If you’re ever in the need of a loan, understanding the main differences between payday loans and personal loans represents an essential aspect that can influence whether you make the right decision or not.

With this in mind, in this article, we will discuss about some of the main similarities and differences between the two types of loans, and attempt to give readers a better idea on what may be suited for them, based on the financial situation that they are dealing with.

The similarities

Both personal and payday loans consist of borrowing a small to medium amount of money, and paying it back within the agreed timeline. Both consist of interest fees, depending on the sum that you want to borrow, the turnaround time for paying back your loan, and last, but not least, the agency that you are getting your loan from.

The differences

Personal loans are considerably cheaper when compared to payday loans, yet generally require borrowers to have a good credit score, to be fully eligible. In case you do happen to have a good credit score, make sure to do all the needed research and choose the company that seems to suit you best. If you do not, then chances are that you will be eligible for a smaller, yet, still viable, payday loan, especially if you’re dealing with a financial emergency.

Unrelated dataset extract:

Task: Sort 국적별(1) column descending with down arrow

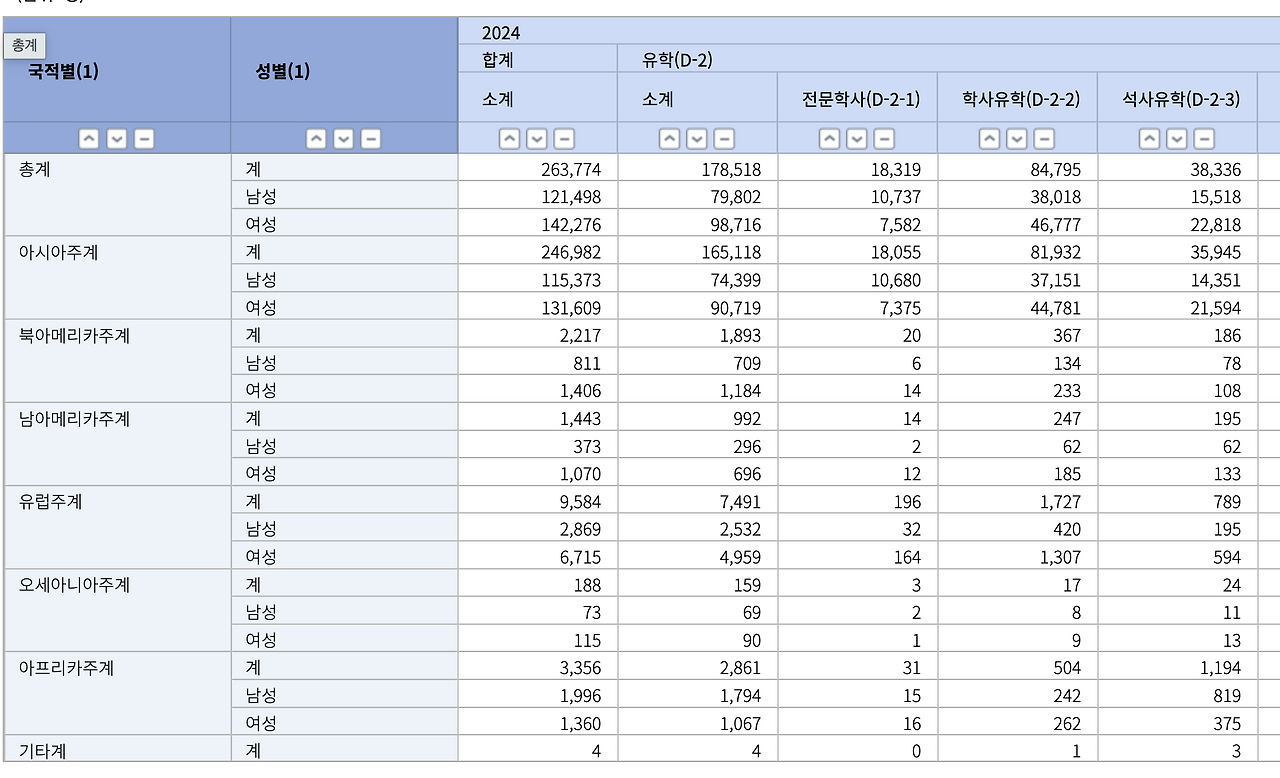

Payday loans are normally meant for people with little credit, no credit at all, or even bad credit. They are popular for the fact that they’re issued quickly, and do not require too many documents to be submitted. While you will definitely be asked for identification documents, and proof of employment, or monthly income, some lenders also require a checking account. Based on this, if you don’t have the time needed to go through the processes required for a personal loan, then, a payday loan might just be a considerably better option for you.

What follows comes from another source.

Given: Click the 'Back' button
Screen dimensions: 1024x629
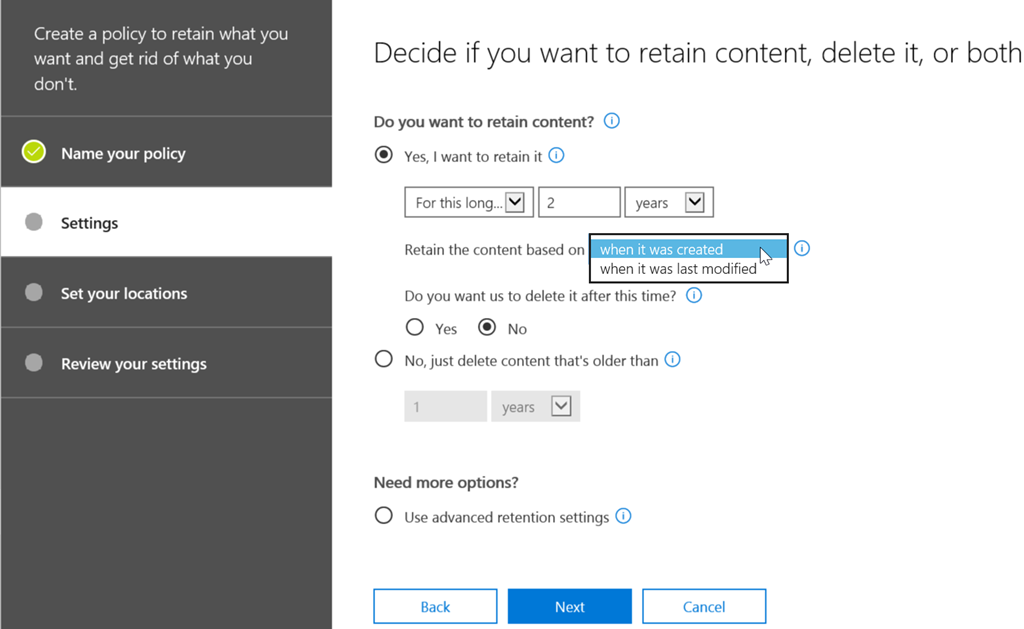Looking at the screenshot, I should pyautogui.click(x=435, y=606).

Personal loans can be repaid over a few months, or even years, with low, monthly or bi-monthly payments. They are also known for carrying lower interest rates, especially for bigger sums. Based on this, you can expect to save more with a personal loan, when compared to a payday loan. Current studies have shown that normally, a person borrowing $100 form a payday loan agency, can expect to pay back around $10-15 in interest fees. Of course, this depends based on the agency that you are getting your loan from, which is why research is essential.

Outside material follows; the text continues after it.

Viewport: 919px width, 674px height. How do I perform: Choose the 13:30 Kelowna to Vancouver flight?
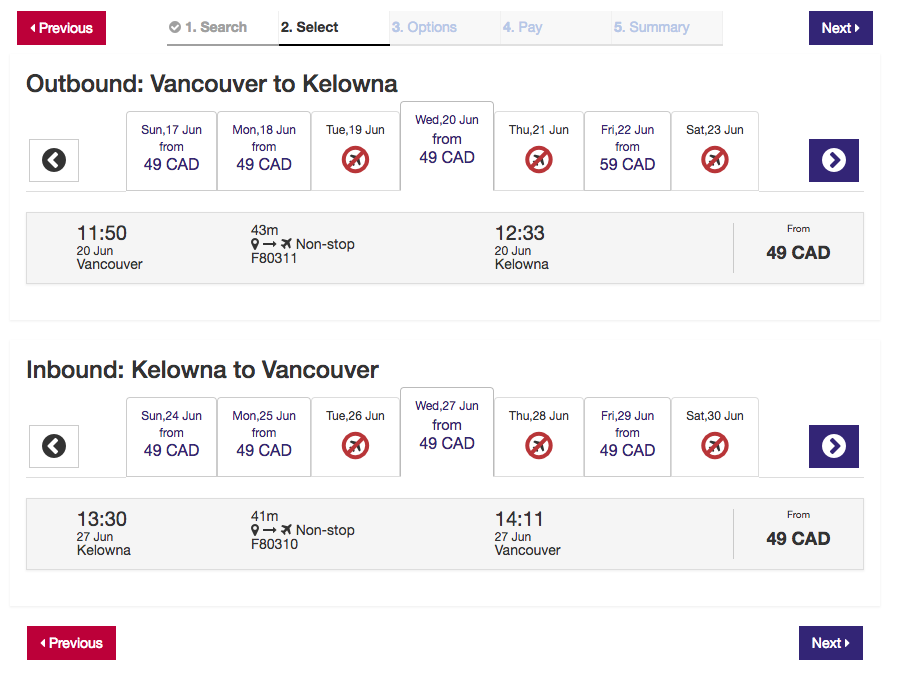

On the other side of the spectrum, payday loans are expected to be paid back within a couple of days, or weeks. They are meant to help bridge an income gap, and help you get your hands on some immediate cash, whenever you are dealing with any sort of emergency financial situations, such as your car breaking down, needing do undergo a medical procedure, clearing debt and more. Additionally, it is often recommended that payday loans are not taken too often, as this can lead to more debt in the long run, while putting you on the path of living pay check, by pay check, which is unwanted by most people.

Personal loans are also known for the fact that they are more flexible in terms of the sum being borrowed. While most payday loan agencies offer loans ranging from $50 to around £1,000, personal loans can even reach a few hundred thousand dollars, depending on your credit score, income and the collateral that you are willing to offer as guarantee.

By understanding these key differences, you will be able to make a more informed choice, and help yourself determine which type of loan is better suited for you. To put things better into perspective, if you need some quick cash, which you can repay back quickly, then payday loans should suffice, regardless of slightly higher interest rates (especially if your credit score isn’t too good). On the other hand, if you need more money in the form of a loan, extended over several months, it’s best to reach out to your bank, and other long-term loan companies, as they may be able to issue offers that better suit you and your current needs. There are, of course, some eligibility issues, but by doing some smart market research, you’ll quickly be able to determine whether you are eligible for either payday or personal loans, or even both, in case you have been blessed with a good credit score.

Based on everything that has been outlined so far, both personal and payday loans are meant for different situations. Most of the times, it should be quite easy to categorize whether you are in need of a payday loan, or the rather.